• WHAT YOU NEED TO DO: Where the entries below show "You are a GUI", begin there and print that line and all following lines exactly, through the last, omitting pictures.

• RECORDS PROVIDED:
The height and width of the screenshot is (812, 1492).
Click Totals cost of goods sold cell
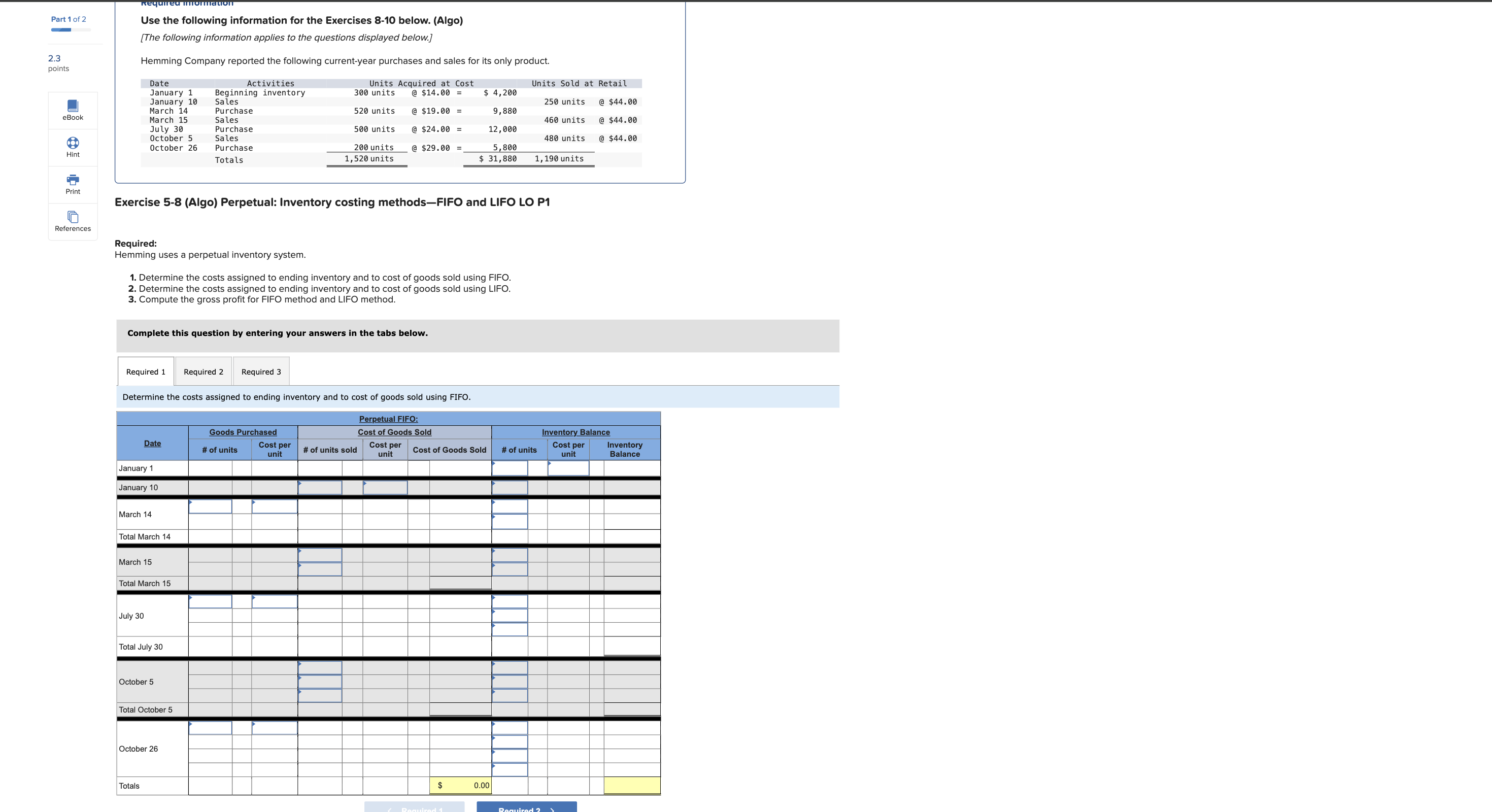click(460, 786)
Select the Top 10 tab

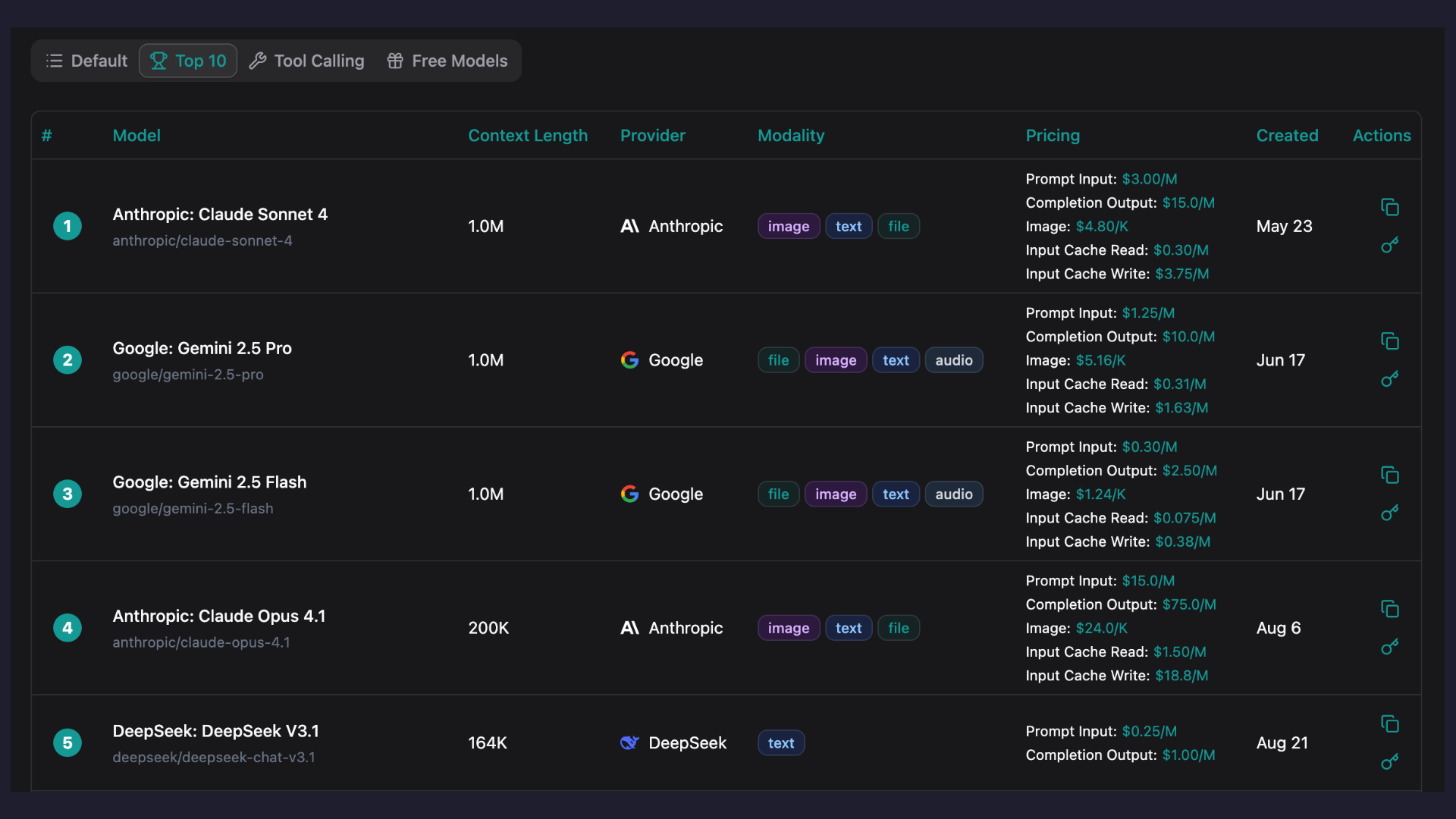[188, 61]
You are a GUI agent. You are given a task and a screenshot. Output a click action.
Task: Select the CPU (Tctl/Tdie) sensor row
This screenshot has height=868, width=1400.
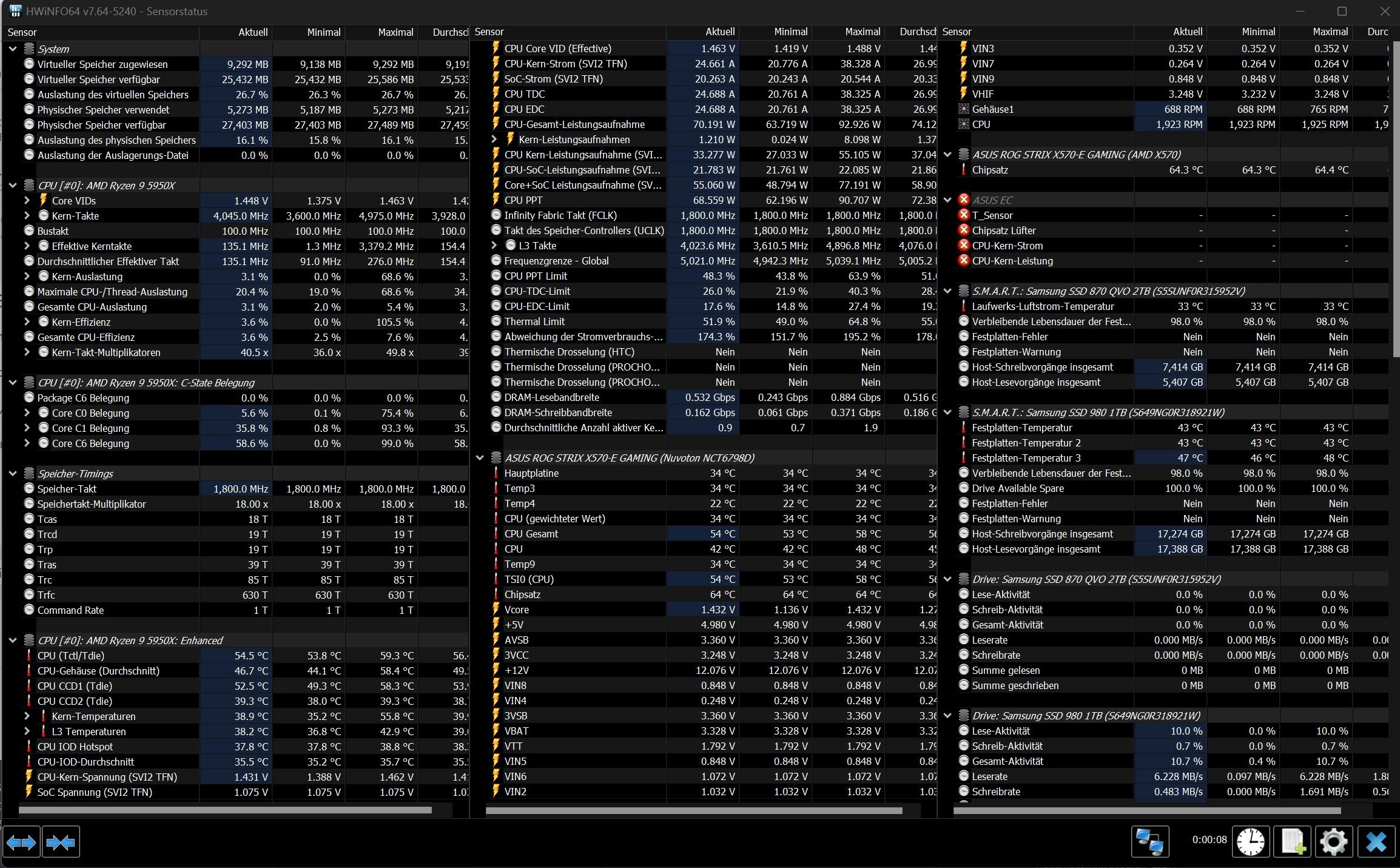click(71, 655)
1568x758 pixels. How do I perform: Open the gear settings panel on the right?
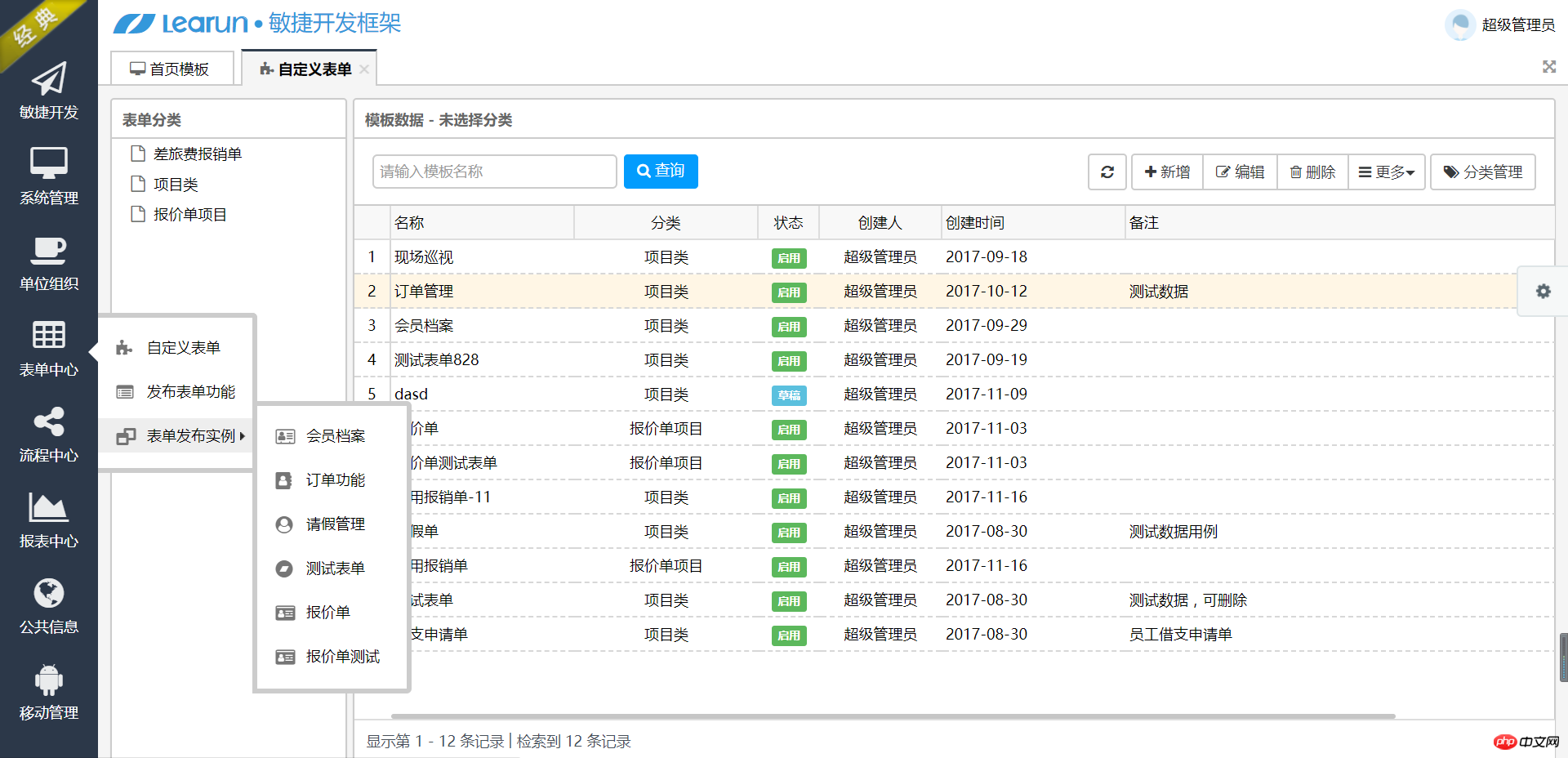(x=1543, y=292)
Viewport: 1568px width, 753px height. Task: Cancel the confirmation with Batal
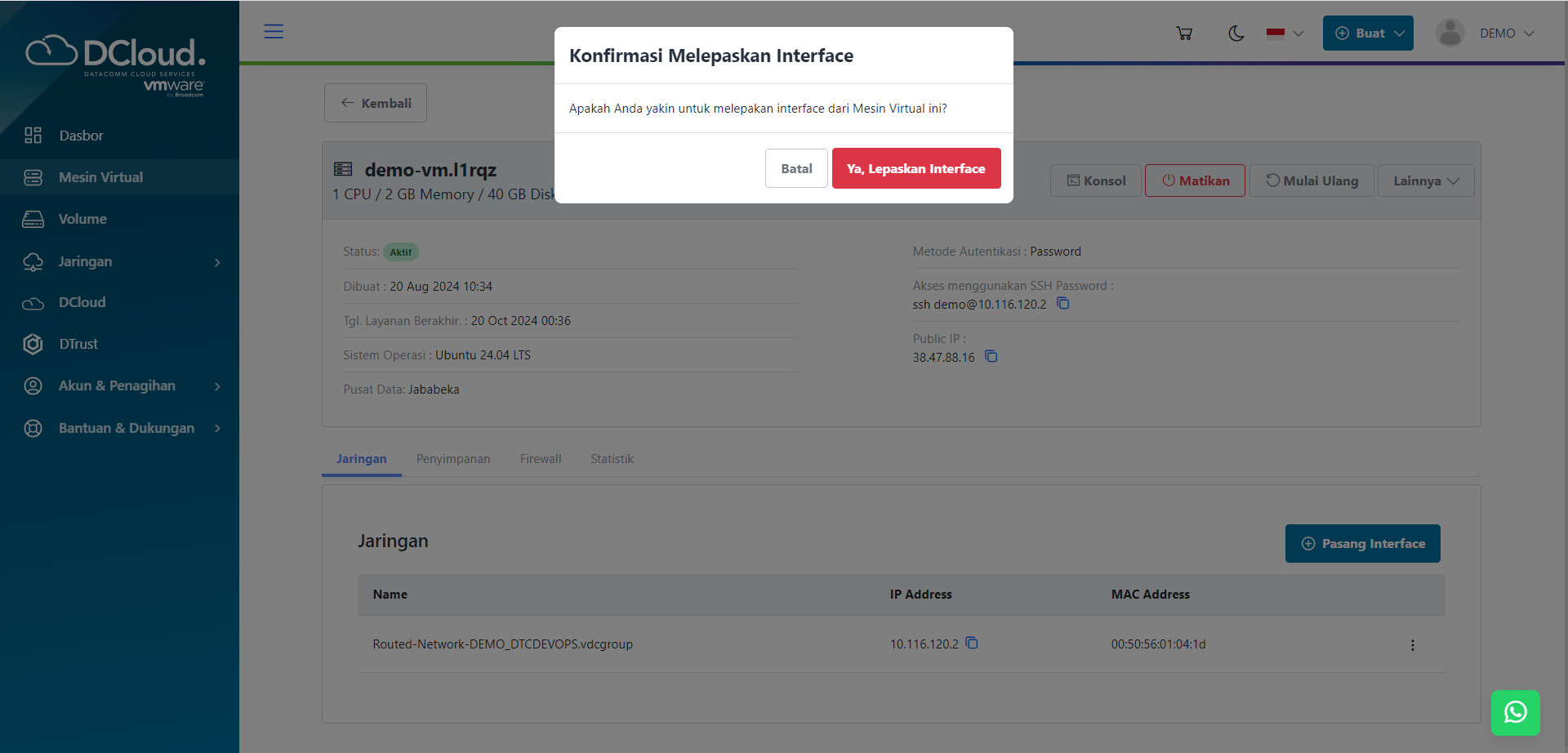click(796, 168)
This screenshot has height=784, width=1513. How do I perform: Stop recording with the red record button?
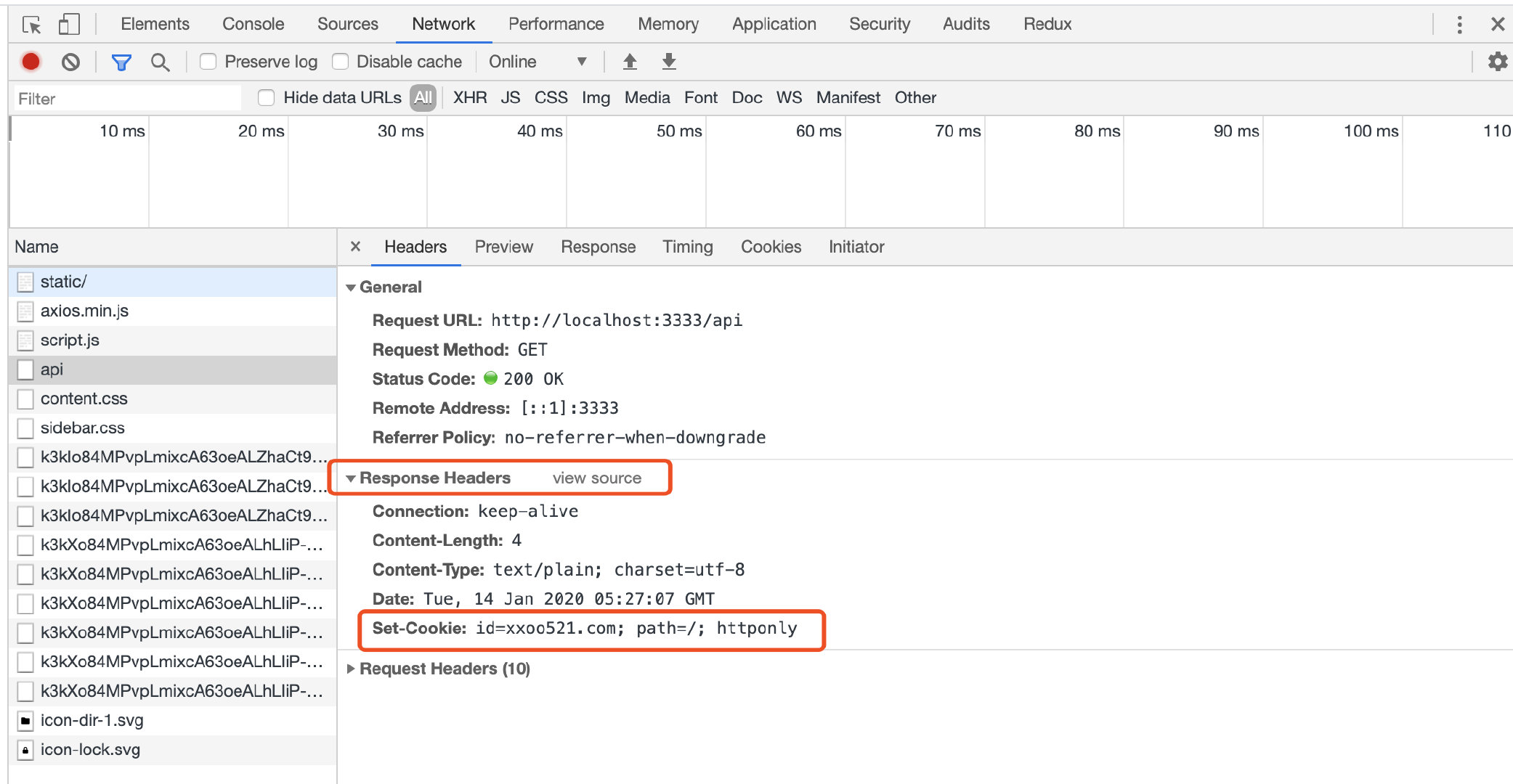click(x=31, y=62)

• SOLUTION FOR THIS TASK:
You are a GUI agent. You are given a task and a screenshot. Output a click action.
Task: Select the CPU (Tctl/Tdie) sensor row
This screenshot has height=868, width=1400.
click(71, 655)
1568x758 pixels. How do I perform: Open the gear settings panel on the right?
(x=1543, y=292)
Viewport: 1568px width, 753px height. Task: Cancel the confirmation with Batal
click(796, 168)
This screenshot has height=784, width=1513. How do I perform: Stop recording with the red record button?
click(x=31, y=62)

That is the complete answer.